» **TASK DETAILS**:
Rewrite the lines starting with the line that contains "In order to click" and going on through the line that contains "This screenshot has height=610, width=1085.", putting "screen assistant" in place of "GUI agent" and leaving everything else unchanged.

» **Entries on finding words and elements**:

■ ■ ■ ■ ■

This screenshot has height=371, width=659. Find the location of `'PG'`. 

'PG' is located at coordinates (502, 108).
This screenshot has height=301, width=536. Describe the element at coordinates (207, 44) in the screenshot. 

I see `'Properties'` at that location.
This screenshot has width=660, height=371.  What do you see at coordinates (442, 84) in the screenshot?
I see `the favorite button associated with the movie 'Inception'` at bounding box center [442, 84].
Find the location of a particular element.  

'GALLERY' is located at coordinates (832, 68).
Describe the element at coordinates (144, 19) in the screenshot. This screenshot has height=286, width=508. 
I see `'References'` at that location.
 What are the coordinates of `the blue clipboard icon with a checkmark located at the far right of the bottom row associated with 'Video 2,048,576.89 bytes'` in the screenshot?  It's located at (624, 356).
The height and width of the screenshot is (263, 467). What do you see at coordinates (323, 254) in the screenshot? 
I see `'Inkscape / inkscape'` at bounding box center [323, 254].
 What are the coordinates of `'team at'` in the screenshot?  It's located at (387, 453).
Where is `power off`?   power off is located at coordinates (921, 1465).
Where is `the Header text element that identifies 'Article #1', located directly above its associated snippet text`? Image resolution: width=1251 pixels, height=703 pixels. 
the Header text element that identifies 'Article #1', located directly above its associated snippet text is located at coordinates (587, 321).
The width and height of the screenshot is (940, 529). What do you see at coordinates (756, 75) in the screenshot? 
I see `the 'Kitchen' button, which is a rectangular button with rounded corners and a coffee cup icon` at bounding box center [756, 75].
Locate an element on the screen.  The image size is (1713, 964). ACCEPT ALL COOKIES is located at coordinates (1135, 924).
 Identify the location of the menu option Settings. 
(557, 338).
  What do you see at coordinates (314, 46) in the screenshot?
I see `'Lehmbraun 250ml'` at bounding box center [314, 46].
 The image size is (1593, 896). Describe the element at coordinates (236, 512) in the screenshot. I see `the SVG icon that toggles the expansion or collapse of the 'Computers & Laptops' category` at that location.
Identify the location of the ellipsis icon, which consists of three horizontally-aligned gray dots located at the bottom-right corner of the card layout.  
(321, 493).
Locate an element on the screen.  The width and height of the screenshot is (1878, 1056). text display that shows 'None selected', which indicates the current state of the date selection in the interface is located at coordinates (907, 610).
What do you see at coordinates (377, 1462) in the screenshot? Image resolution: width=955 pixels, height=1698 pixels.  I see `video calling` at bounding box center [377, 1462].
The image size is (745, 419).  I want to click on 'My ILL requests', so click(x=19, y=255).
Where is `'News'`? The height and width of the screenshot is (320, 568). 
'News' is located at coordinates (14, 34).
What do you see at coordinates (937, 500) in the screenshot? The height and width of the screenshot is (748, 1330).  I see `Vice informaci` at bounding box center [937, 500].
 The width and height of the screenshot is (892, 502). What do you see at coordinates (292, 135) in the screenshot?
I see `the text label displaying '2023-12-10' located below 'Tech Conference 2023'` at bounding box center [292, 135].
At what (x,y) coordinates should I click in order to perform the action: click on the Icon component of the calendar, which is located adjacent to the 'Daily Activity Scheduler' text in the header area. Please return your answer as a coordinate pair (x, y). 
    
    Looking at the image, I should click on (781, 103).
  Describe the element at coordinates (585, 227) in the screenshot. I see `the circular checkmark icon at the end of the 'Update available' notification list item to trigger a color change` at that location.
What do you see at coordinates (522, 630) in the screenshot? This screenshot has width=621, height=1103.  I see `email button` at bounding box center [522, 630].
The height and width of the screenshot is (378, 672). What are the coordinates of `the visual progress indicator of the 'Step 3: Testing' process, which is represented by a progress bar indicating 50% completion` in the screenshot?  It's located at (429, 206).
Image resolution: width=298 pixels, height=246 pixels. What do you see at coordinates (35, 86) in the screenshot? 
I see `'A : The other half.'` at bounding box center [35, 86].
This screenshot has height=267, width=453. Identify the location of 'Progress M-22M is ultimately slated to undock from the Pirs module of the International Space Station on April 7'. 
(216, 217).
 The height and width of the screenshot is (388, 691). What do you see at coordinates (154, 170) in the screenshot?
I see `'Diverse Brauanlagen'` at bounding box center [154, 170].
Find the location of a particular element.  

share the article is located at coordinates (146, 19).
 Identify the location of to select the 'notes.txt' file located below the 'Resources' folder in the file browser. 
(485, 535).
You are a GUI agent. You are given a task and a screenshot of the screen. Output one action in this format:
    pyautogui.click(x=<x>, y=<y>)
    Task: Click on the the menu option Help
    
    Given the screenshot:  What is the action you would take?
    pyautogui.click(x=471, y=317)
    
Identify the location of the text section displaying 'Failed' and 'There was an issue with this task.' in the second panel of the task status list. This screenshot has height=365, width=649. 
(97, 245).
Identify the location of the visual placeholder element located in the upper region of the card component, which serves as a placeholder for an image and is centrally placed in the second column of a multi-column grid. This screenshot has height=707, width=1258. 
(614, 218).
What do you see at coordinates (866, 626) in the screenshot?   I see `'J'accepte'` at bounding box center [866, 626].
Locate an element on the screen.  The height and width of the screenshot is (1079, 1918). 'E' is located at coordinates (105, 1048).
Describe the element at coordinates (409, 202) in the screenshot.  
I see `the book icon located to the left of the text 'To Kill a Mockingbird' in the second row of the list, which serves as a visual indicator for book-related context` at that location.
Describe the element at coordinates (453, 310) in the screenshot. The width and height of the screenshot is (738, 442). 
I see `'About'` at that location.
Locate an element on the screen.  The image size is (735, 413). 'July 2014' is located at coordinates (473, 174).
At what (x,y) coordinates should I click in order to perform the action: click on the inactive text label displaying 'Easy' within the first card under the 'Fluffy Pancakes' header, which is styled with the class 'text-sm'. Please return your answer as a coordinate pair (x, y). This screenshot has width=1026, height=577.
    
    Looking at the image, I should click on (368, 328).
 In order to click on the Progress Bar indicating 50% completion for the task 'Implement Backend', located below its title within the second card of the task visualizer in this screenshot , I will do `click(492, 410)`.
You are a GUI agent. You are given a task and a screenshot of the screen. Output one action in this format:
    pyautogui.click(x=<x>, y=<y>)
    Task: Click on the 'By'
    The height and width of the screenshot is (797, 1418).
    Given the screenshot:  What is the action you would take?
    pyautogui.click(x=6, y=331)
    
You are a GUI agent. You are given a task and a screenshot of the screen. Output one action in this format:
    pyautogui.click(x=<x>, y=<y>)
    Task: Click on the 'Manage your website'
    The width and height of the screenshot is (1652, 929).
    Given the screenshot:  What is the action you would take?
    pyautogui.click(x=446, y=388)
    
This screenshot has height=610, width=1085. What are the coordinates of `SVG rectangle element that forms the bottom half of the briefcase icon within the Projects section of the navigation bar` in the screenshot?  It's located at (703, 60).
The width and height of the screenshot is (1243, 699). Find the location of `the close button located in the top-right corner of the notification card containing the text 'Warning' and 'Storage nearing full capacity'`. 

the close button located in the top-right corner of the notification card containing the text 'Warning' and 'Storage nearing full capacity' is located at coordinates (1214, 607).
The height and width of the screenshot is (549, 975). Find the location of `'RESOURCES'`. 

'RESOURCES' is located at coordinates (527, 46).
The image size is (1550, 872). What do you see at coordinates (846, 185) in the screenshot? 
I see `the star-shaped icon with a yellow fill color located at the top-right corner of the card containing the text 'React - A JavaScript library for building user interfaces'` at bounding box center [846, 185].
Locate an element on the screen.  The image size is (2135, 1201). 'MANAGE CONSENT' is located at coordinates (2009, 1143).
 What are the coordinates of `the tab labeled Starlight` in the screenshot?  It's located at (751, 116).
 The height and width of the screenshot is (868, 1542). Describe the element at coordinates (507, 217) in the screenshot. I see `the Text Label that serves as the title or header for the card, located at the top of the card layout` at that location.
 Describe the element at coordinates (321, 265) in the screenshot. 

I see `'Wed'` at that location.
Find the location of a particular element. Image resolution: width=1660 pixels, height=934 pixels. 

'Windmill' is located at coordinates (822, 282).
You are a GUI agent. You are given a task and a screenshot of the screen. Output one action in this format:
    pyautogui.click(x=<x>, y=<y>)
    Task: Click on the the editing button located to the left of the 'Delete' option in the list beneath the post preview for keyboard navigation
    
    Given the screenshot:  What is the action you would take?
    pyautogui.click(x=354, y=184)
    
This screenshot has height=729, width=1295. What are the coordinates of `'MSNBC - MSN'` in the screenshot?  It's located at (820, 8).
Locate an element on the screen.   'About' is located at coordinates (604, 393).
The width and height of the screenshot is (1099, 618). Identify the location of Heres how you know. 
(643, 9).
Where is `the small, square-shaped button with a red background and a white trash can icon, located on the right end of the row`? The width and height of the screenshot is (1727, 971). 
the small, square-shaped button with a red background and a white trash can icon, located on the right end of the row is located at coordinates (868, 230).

■ ■ ■ ■ ■

» **EXERCISE SOLUTION**:
 In order to click on the Progress Bar indicating 50% completion for the task 'Implement Backend', located below its title within the second card of the task visualizer in this screenshot , I will do `click(492, 410)`.
You are a screen assistant. You are given a task and a screenshot of the screen. Output one action in this format:
    pyautogui.click(x=<x>, y=<y>)
    Task: Click on the 'By'
    The height and width of the screenshot is (797, 1418).
    Given the screenshot:  What is the action you would take?
    pyautogui.click(x=6, y=331)
    
You are a screen assistant. You are given a task and a screenshot of the screen. Output one action in this format:
    pyautogui.click(x=<x>, y=<y>)
    Task: Click on the 'Manage your website'
    The width and height of the screenshot is (1652, 929).
    Given the screenshot:  What is the action you would take?
    pyautogui.click(x=446, y=388)
    
This screenshot has height=610, width=1085. What are the coordinates of `SVG rectangle element that forms the bottom half of the briefcase icon within the Projects section of the navigation bar` in the screenshot?  It's located at (703, 60).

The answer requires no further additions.